Downunderground – Australia/Japan

“The Regurgitator is coming! And, it’s eating nature and turning everything into concrete.” Thus begins this year’s Fringe offering from perennial festival favourite, Trent Baumann, aka The Birdmann. Unlike last year’s, ‘I Forgot to Fly Today’ and 2015’s, ‘Momentus Timing,’ ‘The Birdmann and Egg: BIRDHOUSE’ is a two-hander, featuring Baumann’s accomplished partner in clowning, (and life) Satchie Makawa as Egg. It differs too from those past shows in its more narrative presentation. I say “more” because it’s still Theatre of the Absurd, retaining the corny one-liners delivered in Baumann’s masterful deadpan. “Non” or “anti-motivational” describes well his non sequiturs filled nevertheless with no-nonsense comic poignancy.

This year’s production premiers at the Fringe, and I imagine it will find its flight path smooths flying from stage to stage. It seems a change of course for Baumann, not only for the differences with previous work mentioned, but also in its message. (Yes, there is method to this madness.) Where, ‘I Forgot to Fly Today’ implored in its understated way we maintain our humanity amidst the mad spinning of our Planet of Apes, ‘The Birdmann & Egg’ watch a World disappearing and ask, “How can we stop the Regurgitator from eating nature and turning everything into concrete, and house everybody?” And more importantly, “What if fun can’t save the World?”

Maybe fun can’t save the World. Maybe it never could, but ‘The Birdmann & Egg’ has fun trying to get out a serious message, and reminds, “What’s this World, but a place to call home.”

‘The Birdmann & Egg: BIRDHOUSE’ plays at Fairfield Hall (1303 Fairfield Rd.) through September 3rd.

Gruff

Review By: Chris Cook

Gruff-1008

Mercedes Bátiz-Benét, Judd Palmer, and Brooke Maxwell

Puente Theatre – Victoria

Though billed as “suitable for 5 years and up,” Puente Theatre’s own site includes a grown-up subtitle missing from the Victoria Fringe Festival program; to wit, “A Bolshevik puppet musical for families about what happens when the grass really is greener on the other side.”

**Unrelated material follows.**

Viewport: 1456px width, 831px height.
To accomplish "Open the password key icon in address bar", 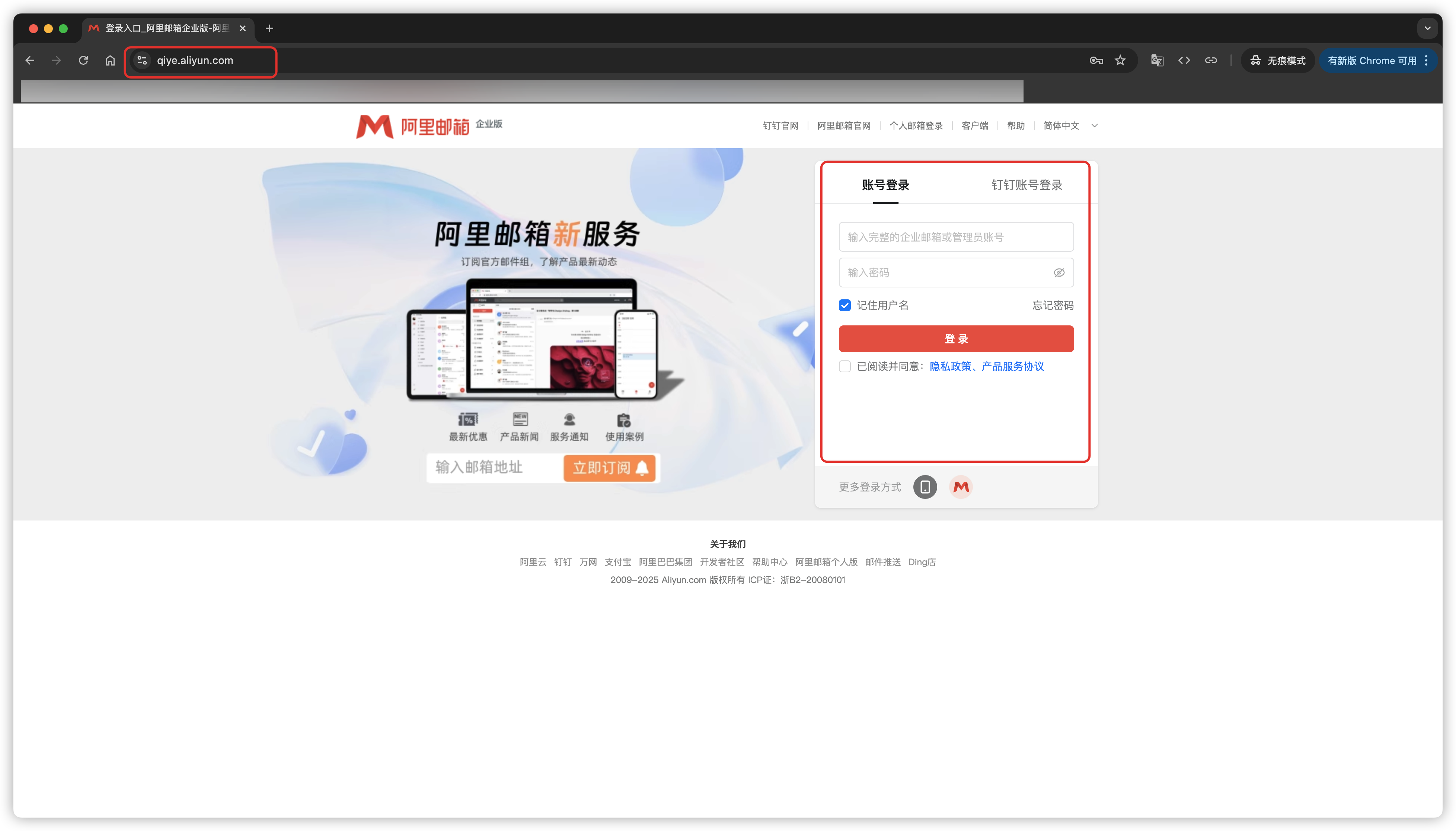I will click(1095, 60).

Most over 5 will be familiar with the parable on greed starring Billy Goat Gruff, his by-degree scrawny kin, and the troll beneath the bridge. This isn’t exactly that story. But, the allegory remains, if told through the jaded lens of trickle-down goatonomics.

Pat Rundell soars as the goat who succeeded, playing the king of the pasture with the worthy diabolism a New York City real estate developer would envy, while Jana Morrison’s down in the hoof goat from the wrong side of the ravine earns her oats, and a fresh from playing The Bard’s doomed MacBeth, Trevor Hinton has enough wickedness left over to scare the bejesus out of the kids in the front row with his rendition of the lonesome troll.

Puente is really working without a net with Gruff; playing an outdoor venue, in a public space, beneath the sea planes, and before an audience of super-sucrosed kids, (and a dog or two). But it all works to delight the all-ages audience. Brook Maxwell’s (Ride the Cyclone) songs steal the show – no mean feat, considering Judd Palmer’s terrific puppets and the spot-on cast.

Gruff plays Bamfield Park (behind Vic West Community Centre) through September 3rd.